### TAREA ESCRITA
Transcribe sin ningún cambio las filas que van desde la que contiene "Click the 67%" hasta la que contiene "Click the New", ambas incluidas.

### DATOS PROPORCIONADOS
● ● ●
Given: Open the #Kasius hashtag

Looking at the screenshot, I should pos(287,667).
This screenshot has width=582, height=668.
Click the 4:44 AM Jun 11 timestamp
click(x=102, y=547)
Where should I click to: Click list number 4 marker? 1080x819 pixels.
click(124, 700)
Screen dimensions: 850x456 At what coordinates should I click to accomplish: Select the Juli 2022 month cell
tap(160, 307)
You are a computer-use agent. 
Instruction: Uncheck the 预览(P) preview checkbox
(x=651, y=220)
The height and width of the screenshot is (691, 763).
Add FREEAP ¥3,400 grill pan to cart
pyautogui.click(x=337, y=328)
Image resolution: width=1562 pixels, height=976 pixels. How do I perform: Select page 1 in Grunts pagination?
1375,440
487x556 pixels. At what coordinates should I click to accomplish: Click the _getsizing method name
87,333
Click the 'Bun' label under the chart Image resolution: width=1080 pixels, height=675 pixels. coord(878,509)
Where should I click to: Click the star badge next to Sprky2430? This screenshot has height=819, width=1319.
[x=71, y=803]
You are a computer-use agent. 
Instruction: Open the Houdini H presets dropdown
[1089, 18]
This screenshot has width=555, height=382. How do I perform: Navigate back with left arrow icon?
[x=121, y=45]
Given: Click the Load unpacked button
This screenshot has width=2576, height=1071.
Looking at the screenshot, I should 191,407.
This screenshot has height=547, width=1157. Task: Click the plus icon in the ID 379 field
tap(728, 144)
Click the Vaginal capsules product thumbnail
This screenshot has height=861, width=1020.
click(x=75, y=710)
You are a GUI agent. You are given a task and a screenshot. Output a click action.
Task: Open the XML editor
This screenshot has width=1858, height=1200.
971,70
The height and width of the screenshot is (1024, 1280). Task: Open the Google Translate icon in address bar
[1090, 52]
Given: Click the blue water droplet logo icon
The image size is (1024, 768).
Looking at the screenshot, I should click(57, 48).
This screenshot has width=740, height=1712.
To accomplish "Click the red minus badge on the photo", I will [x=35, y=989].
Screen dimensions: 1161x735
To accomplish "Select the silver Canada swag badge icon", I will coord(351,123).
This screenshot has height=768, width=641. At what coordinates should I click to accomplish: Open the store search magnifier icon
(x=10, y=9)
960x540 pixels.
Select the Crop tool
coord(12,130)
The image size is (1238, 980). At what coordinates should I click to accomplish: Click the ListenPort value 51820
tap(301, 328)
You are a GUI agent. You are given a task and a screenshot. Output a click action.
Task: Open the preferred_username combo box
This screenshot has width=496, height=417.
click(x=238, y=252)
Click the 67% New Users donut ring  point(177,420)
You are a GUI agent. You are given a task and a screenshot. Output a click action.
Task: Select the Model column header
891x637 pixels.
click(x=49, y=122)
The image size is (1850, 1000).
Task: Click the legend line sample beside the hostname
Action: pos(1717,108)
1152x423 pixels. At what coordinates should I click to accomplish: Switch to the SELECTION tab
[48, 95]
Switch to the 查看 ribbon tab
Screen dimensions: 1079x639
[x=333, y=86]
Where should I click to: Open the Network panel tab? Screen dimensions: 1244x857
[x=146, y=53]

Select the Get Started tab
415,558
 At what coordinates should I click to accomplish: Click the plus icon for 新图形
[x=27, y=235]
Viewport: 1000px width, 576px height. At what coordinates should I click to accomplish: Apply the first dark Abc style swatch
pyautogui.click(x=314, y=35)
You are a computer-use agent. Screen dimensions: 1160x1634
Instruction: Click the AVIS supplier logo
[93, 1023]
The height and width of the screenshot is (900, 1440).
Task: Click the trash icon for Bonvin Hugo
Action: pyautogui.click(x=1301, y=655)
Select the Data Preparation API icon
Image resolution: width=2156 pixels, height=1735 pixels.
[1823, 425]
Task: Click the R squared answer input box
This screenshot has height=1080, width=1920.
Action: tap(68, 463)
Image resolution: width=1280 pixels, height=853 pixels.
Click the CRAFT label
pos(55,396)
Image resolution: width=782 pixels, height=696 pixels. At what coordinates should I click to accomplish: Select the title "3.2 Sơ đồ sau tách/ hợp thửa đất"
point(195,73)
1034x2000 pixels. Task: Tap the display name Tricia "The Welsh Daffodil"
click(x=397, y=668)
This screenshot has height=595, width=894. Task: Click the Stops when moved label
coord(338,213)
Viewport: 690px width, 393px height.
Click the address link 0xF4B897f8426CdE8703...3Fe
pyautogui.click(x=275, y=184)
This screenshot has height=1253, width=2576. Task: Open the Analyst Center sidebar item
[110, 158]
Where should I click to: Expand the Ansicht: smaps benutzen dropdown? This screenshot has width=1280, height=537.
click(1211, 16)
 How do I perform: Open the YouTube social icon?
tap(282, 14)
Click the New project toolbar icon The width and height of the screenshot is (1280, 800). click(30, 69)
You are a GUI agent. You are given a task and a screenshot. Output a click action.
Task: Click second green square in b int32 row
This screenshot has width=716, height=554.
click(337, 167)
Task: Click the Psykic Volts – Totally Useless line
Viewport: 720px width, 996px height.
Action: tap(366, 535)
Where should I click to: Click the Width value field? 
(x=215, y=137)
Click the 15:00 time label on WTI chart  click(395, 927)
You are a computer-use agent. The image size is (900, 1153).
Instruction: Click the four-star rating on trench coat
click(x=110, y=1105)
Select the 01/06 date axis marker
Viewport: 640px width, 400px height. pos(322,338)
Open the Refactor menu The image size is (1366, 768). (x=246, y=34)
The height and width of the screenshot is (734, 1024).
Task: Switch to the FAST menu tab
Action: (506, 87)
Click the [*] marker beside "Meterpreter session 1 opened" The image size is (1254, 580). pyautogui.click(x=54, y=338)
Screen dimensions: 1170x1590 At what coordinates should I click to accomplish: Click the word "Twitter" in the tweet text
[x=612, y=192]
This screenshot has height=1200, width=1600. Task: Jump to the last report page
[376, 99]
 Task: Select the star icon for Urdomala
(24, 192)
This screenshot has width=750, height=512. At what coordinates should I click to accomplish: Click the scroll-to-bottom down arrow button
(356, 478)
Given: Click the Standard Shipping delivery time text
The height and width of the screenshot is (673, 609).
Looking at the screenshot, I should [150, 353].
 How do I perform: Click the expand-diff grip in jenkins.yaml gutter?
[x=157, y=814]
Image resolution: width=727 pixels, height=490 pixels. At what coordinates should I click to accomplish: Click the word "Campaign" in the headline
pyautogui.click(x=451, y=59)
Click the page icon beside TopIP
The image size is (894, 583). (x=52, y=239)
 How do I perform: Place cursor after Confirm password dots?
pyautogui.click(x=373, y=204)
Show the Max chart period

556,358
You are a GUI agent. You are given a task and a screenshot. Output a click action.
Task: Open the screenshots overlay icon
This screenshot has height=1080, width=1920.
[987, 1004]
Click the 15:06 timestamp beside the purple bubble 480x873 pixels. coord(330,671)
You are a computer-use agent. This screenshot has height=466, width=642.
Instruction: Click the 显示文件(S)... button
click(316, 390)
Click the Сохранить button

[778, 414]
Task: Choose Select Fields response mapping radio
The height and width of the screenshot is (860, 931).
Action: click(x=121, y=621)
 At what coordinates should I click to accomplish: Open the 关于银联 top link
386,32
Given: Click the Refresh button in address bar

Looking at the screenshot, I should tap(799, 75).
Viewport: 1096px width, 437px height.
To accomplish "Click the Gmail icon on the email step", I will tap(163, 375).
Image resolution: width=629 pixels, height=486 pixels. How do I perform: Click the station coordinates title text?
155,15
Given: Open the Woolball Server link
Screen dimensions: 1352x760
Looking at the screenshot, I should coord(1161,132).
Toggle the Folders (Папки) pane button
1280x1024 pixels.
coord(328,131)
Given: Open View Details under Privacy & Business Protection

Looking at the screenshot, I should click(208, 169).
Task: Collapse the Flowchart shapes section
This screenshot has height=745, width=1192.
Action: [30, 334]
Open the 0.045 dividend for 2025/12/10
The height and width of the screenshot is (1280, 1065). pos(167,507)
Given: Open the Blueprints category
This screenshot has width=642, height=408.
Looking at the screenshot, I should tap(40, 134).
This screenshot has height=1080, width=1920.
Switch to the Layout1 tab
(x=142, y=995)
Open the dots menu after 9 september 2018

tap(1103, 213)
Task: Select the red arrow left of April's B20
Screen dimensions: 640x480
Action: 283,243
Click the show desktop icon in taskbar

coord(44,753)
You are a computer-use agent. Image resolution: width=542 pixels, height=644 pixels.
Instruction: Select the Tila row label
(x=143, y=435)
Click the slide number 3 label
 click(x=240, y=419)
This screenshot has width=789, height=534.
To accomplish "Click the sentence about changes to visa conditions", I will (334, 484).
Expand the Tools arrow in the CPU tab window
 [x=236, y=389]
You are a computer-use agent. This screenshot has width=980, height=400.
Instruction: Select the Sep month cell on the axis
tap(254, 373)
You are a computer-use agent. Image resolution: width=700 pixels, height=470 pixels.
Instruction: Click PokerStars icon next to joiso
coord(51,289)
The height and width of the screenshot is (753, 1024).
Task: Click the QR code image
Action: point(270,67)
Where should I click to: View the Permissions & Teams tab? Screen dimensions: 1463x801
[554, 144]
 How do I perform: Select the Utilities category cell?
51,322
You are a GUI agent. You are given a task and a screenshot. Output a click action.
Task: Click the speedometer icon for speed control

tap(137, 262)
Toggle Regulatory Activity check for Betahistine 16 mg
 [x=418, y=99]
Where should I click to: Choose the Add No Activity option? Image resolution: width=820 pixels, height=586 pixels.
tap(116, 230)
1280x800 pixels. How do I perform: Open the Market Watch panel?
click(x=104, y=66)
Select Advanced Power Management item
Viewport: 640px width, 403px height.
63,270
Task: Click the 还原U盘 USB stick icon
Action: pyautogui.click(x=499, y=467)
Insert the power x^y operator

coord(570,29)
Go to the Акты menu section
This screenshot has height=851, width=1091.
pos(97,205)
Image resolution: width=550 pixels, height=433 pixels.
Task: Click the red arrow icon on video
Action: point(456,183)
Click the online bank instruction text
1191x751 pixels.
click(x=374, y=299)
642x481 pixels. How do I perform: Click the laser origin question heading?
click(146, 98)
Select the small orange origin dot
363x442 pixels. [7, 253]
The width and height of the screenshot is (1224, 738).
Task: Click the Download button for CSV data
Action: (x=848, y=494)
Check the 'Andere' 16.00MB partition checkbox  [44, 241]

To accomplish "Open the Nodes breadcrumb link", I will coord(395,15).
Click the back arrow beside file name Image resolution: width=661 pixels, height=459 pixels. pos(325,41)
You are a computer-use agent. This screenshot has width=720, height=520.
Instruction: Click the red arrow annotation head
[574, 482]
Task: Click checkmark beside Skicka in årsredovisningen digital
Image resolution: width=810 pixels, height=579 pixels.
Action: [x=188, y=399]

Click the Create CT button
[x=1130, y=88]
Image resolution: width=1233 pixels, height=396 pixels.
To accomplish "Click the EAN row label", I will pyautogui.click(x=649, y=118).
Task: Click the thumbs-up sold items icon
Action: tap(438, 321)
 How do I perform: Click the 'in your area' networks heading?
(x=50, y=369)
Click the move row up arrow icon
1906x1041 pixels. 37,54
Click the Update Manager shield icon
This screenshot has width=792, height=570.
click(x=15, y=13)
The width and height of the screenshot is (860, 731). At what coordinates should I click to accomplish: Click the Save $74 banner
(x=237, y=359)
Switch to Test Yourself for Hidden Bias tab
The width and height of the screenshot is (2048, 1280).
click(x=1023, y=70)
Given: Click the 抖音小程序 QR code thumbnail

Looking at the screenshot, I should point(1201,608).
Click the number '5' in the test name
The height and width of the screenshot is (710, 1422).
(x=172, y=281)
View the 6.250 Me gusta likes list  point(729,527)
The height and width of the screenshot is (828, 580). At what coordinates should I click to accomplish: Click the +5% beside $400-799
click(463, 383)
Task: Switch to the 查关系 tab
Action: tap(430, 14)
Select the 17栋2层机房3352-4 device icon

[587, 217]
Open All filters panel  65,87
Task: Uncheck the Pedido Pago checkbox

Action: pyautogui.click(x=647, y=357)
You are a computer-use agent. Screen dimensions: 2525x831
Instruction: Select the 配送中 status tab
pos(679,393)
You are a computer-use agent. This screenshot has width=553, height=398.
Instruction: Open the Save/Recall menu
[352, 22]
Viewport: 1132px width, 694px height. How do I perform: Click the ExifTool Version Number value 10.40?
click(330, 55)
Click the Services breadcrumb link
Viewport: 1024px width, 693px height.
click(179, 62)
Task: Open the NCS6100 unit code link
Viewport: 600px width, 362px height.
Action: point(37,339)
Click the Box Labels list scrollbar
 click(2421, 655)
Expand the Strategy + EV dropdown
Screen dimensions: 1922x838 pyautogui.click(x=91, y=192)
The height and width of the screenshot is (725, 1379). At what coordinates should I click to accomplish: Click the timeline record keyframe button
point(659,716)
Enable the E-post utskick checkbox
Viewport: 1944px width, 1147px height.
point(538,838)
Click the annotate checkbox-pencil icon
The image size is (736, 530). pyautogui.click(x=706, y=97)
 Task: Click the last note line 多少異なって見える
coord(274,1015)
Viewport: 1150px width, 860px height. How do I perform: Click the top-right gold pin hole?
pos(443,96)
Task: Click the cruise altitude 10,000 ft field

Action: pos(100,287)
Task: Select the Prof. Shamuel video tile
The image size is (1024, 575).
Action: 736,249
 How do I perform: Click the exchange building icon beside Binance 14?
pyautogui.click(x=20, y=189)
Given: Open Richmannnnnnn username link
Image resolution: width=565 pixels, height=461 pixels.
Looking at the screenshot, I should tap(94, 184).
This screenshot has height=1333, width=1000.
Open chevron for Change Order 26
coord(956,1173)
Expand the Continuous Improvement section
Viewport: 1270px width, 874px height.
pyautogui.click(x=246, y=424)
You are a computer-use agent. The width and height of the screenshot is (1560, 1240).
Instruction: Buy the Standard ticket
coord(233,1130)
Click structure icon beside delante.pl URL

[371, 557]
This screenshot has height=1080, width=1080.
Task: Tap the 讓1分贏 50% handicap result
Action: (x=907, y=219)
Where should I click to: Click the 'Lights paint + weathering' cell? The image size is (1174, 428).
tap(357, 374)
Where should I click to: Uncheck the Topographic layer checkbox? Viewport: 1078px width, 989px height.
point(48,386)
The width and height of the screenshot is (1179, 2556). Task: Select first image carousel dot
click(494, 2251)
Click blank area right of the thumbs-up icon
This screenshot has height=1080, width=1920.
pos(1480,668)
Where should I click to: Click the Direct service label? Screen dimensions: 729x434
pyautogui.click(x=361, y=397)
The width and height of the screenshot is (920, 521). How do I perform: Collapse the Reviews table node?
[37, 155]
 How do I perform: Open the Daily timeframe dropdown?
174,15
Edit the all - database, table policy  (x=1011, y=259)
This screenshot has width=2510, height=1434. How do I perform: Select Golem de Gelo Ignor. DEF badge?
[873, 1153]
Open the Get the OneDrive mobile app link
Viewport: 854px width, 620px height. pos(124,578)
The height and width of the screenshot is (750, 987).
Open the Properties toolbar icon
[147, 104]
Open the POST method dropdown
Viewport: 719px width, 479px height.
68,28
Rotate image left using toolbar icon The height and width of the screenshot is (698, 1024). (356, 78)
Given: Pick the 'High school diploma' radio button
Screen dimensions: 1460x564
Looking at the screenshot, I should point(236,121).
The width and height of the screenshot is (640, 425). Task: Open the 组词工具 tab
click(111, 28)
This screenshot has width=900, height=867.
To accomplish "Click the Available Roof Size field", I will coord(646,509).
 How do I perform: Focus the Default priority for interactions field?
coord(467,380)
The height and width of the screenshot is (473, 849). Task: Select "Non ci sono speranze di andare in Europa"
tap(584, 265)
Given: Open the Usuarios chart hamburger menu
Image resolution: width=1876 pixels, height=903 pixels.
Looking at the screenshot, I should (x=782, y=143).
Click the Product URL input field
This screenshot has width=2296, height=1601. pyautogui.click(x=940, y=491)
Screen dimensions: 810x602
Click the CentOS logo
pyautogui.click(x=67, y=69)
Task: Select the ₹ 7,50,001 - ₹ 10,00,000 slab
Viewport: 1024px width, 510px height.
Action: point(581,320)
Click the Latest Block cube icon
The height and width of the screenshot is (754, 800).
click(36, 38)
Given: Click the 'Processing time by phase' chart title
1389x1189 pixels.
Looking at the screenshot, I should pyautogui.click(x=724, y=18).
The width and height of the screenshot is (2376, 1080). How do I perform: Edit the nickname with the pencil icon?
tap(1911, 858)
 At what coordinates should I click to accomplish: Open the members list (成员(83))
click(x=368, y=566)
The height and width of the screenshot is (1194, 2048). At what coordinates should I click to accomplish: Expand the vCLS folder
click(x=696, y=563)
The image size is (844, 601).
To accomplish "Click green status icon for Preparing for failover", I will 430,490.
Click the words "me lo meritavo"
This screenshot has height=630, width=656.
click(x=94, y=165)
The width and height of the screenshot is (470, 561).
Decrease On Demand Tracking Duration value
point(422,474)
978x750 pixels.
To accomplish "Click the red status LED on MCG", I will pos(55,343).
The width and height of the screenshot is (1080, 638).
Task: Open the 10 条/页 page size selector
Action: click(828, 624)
● ● ●
### RESPUESTA FINAL
Click the 67% New Users donut ring  point(177,420)
You are a GUI agent. You are given a task and a screenshot. Output a click action.
Task: Select the Model column header
891x637 pixels.
click(x=49, y=122)
The image size is (1850, 1000).
Task: Click the legend line sample beside the hostname
Action: pos(1717,108)
1152x423 pixels. At what coordinates should I click to accomplish: Switch to the SELECTION tab
[48, 95]
Switch to the 查看 ribbon tab
Screen dimensions: 1079x639
[x=333, y=86]
Where should I click to: Open the Network panel tab? Screen dimensions: 1244x857
[x=146, y=53]

Select the Get Started tab
415,558
 At what coordinates should I click to accomplish: Click the plus icon for 新图形
[x=27, y=235]
Viewport: 1000px width, 576px height. At what coordinates should I click to accomplish: Apply the first dark Abc style swatch
pyautogui.click(x=314, y=35)
You are a computer-use agent. Screen dimensions: 1160x1634
Instruction: Click the AVIS supplier logo
[93, 1023]
The height and width of the screenshot is (900, 1440).
Task: Click the trash icon for Bonvin Hugo
Action: pyautogui.click(x=1301, y=655)
Select the Data Preparation API icon
Image resolution: width=2156 pixels, height=1735 pixels.
[1823, 425]
Task: Click the R squared answer input box
This screenshot has height=1080, width=1920.
Action: tap(68, 463)
Image resolution: width=1280 pixels, height=853 pixels.
Click the CRAFT label
pos(55,396)
Image resolution: width=782 pixels, height=696 pixels. At what coordinates should I click to accomplish: Select the title "3.2 Sơ đồ sau tách/ hợp thửa đất"
point(195,73)
1034x2000 pixels. Task: Tap the display name Tricia "The Welsh Daffodil"
click(x=397, y=668)
This screenshot has height=595, width=894. Task: Click the Stops when moved label
coord(338,213)
Viewport: 690px width, 393px height.
Click the address link 0xF4B897f8426CdE8703...3Fe
pyautogui.click(x=275, y=184)
This screenshot has height=1253, width=2576. Task: Open the Analyst Center sidebar item
[110, 158]
Where should I click to: Expand the Ansicht: smaps benutzen dropdown? This screenshot has width=1280, height=537.
click(1211, 16)
 How do I perform: Open the YouTube social icon?
tap(282, 14)
Click the New project toolbar icon The width and height of the screenshot is (1280, 800). click(30, 69)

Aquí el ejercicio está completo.